[Data extracted from a collection]
:::::
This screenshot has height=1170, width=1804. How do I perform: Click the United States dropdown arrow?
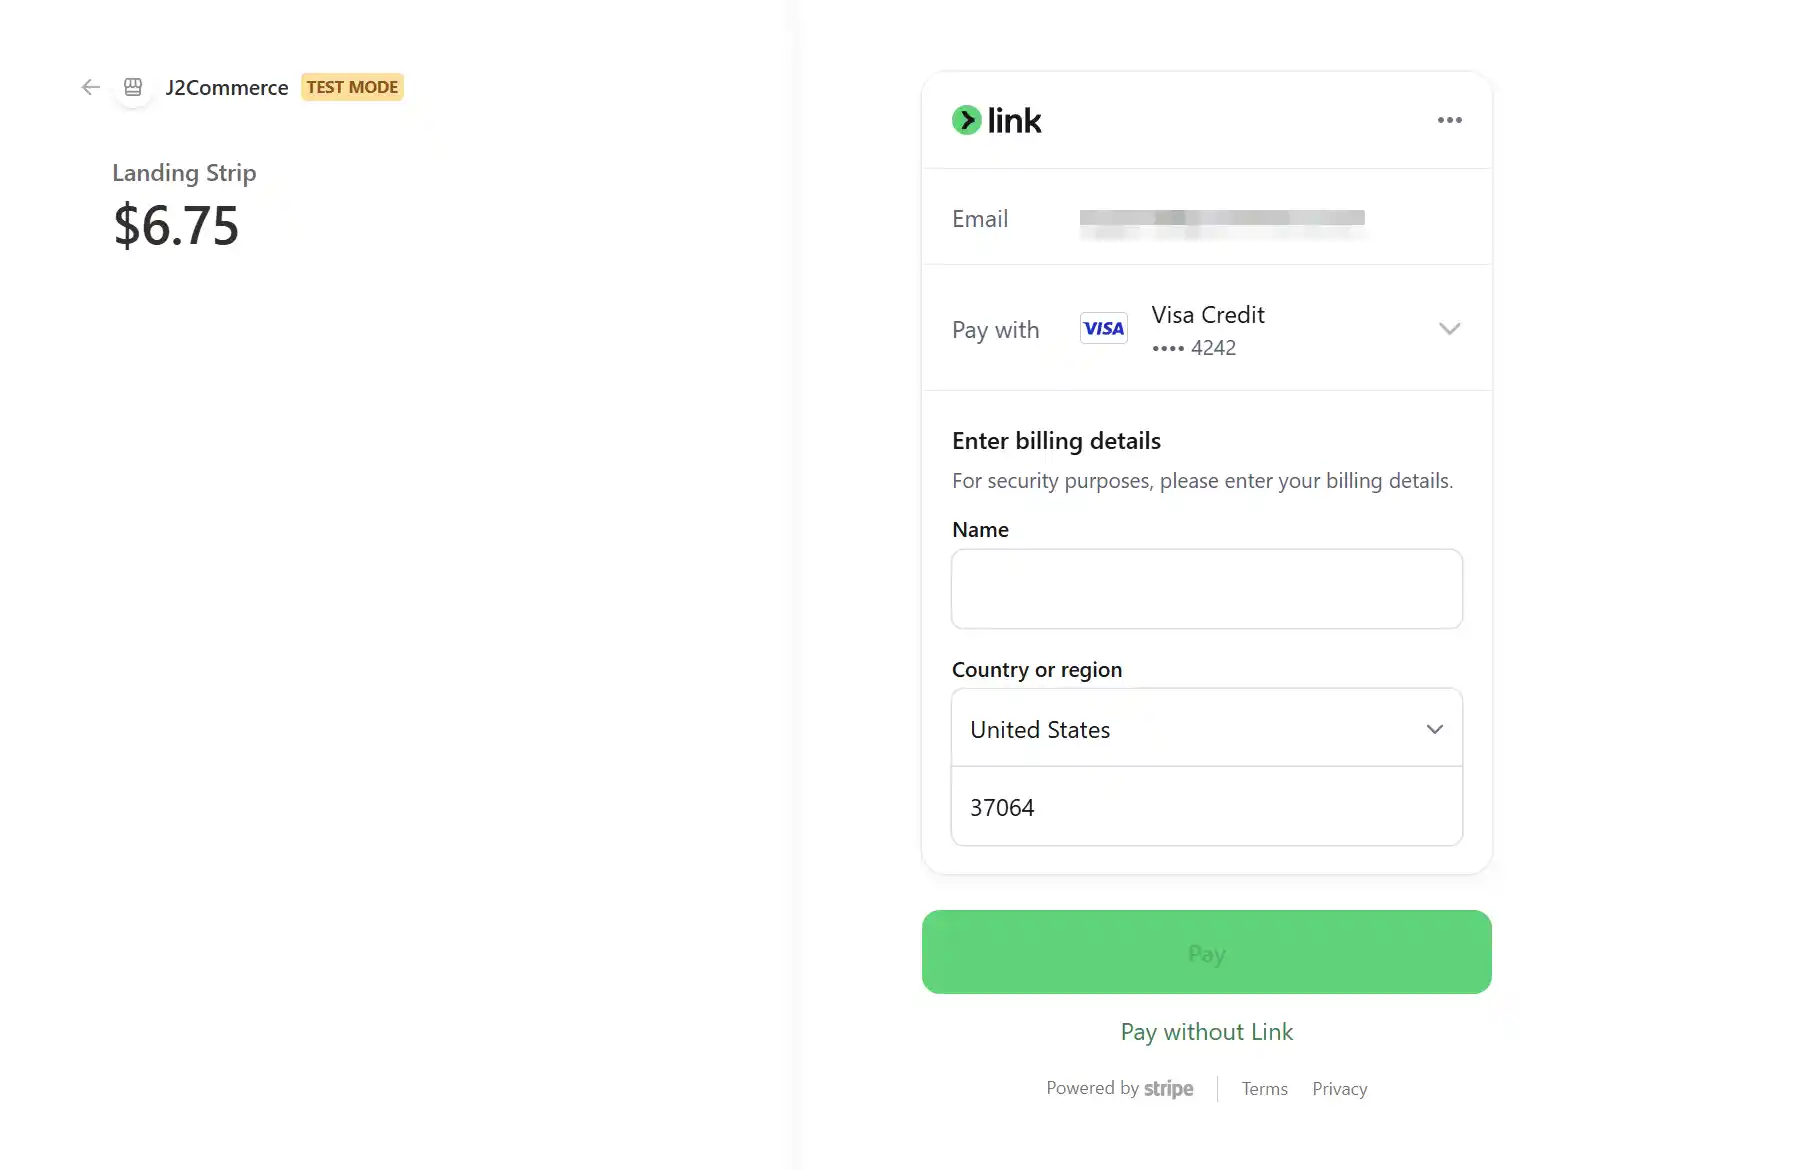(1434, 729)

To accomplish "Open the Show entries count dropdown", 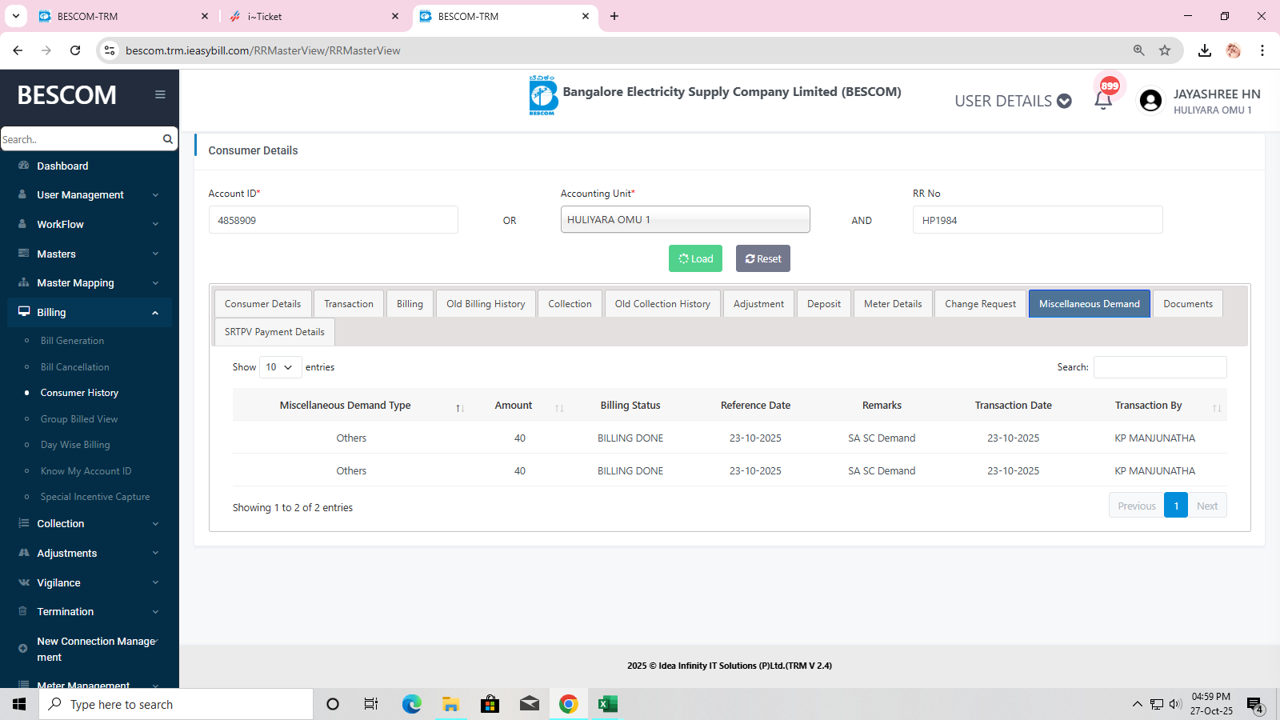I will (280, 367).
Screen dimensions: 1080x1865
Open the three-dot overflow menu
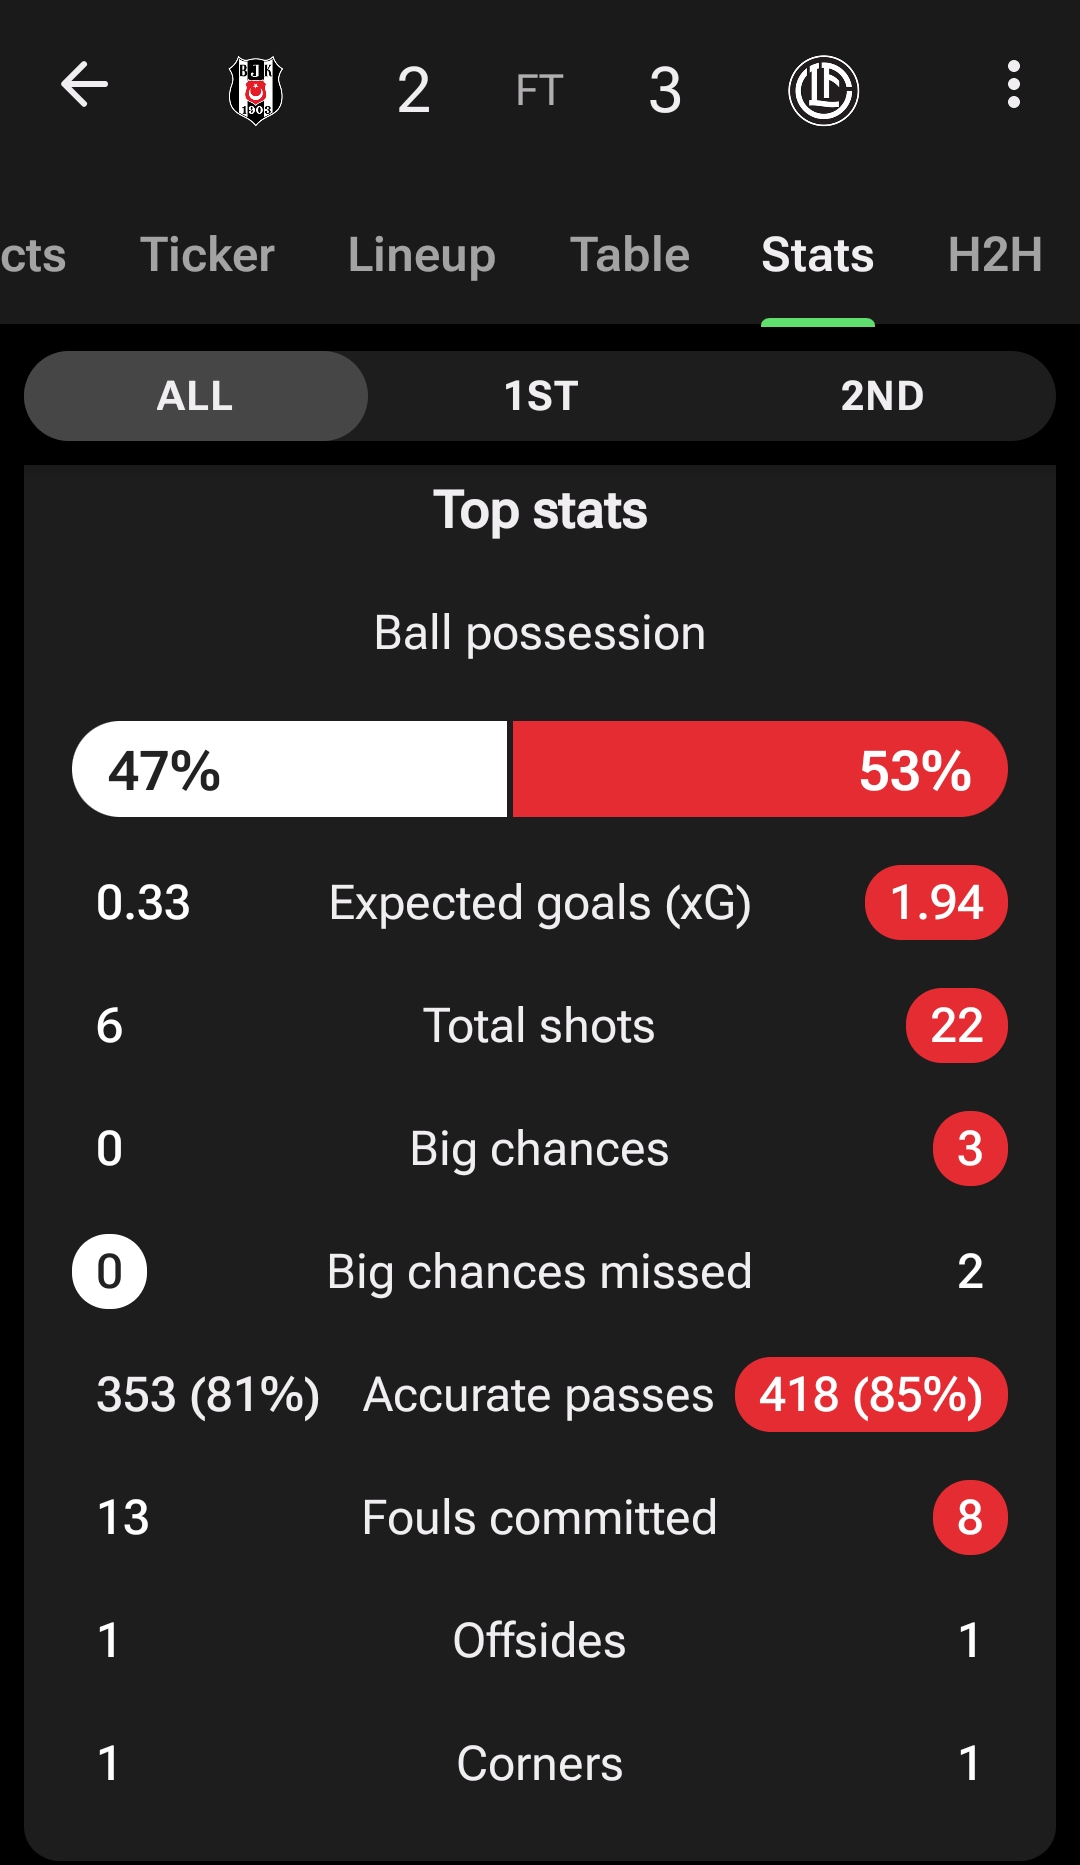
:::::
# JOB:
Starting at the line containing "Screen dimensions: 1080x1865" and running through the end of the listing, write those lines again with "overflow" substituted by "options" and nothing else changed. Omit the pictures.

# FULL RESPONSE:
Screen dimensions: 1080x1865
Open the three-dot options menu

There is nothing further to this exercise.